I’m surprised that Dr. van Tulleken did not report whether the self-diagnosed NGCS sufferers showed greater incidence of gut symptoms than the non-diagnosed. If NGCS is real (and not universal in the population) then a difference between NGCS patients and the rest of the subjects would certainly exist.
It is not stated in the article, but I suspect Dr. van Tulleken’s group does not plan to publish these results in a peer-reviewed journal, which seems to me to be disappointing. I’d love to read in more detail about the protocol and results.

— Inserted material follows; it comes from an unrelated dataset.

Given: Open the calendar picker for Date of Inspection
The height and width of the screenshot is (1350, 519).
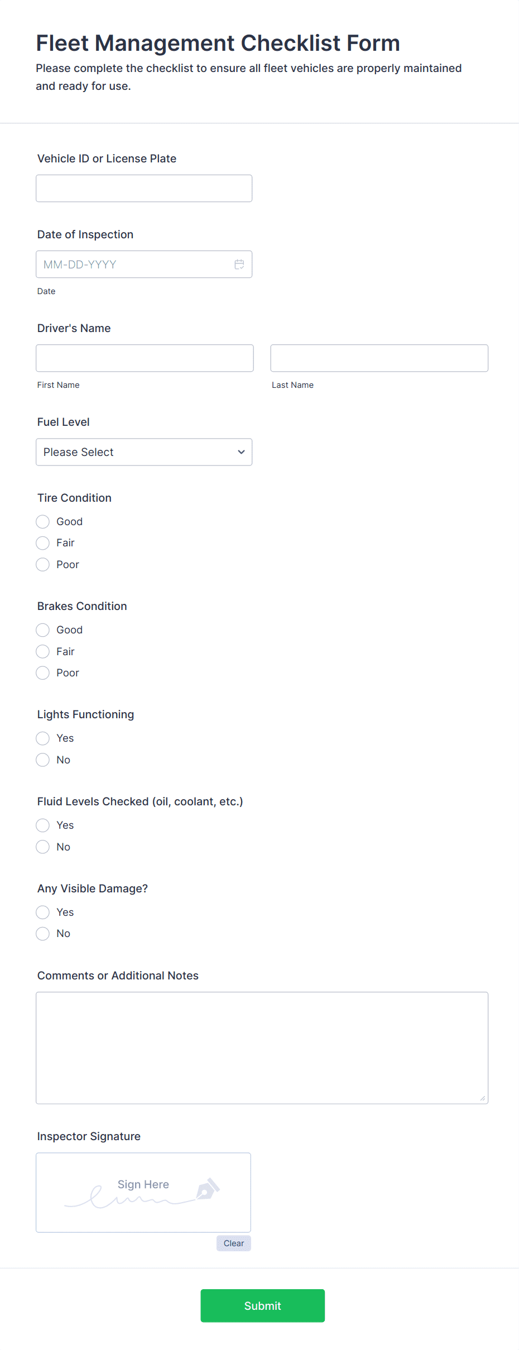Looking at the screenshot, I should pyautogui.click(x=239, y=264).
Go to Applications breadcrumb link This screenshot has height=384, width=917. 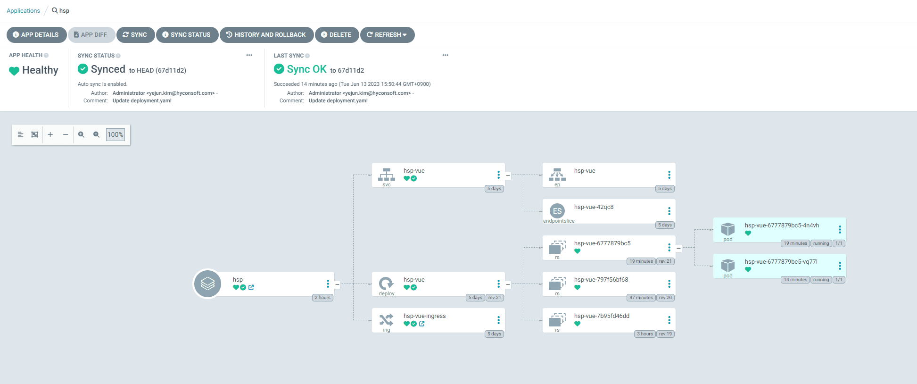[23, 10]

As published, the results seem completely compatible with NGCS being a pareidolic disease. They are also consistent with NGCS being a real syndrome, but with only a small effect (at least in the experimental circumstances). Note that with its weak protocol and small sample size (n=60) it isn’t strong evidence for anything.
I suggest that Dr. van Tulleken’s group or someone else repeat the experiment but with the subjects eating identical diets (entirely supplied by the experimenters, ideally, not just gluten-free with the subjects buying their own food). However, each subject would be required to swallow 10 identical capsules per day. For the “control” period the capsules would contain a non-gluten protein. For the “experimental” period, the capsules would contain gluten proteins. That would make it impossible for the subjects to detect which weeks include gluten from the flavor/texture of their food, and also eliminate the possible effect of other ingredients in the two different pasta recipes.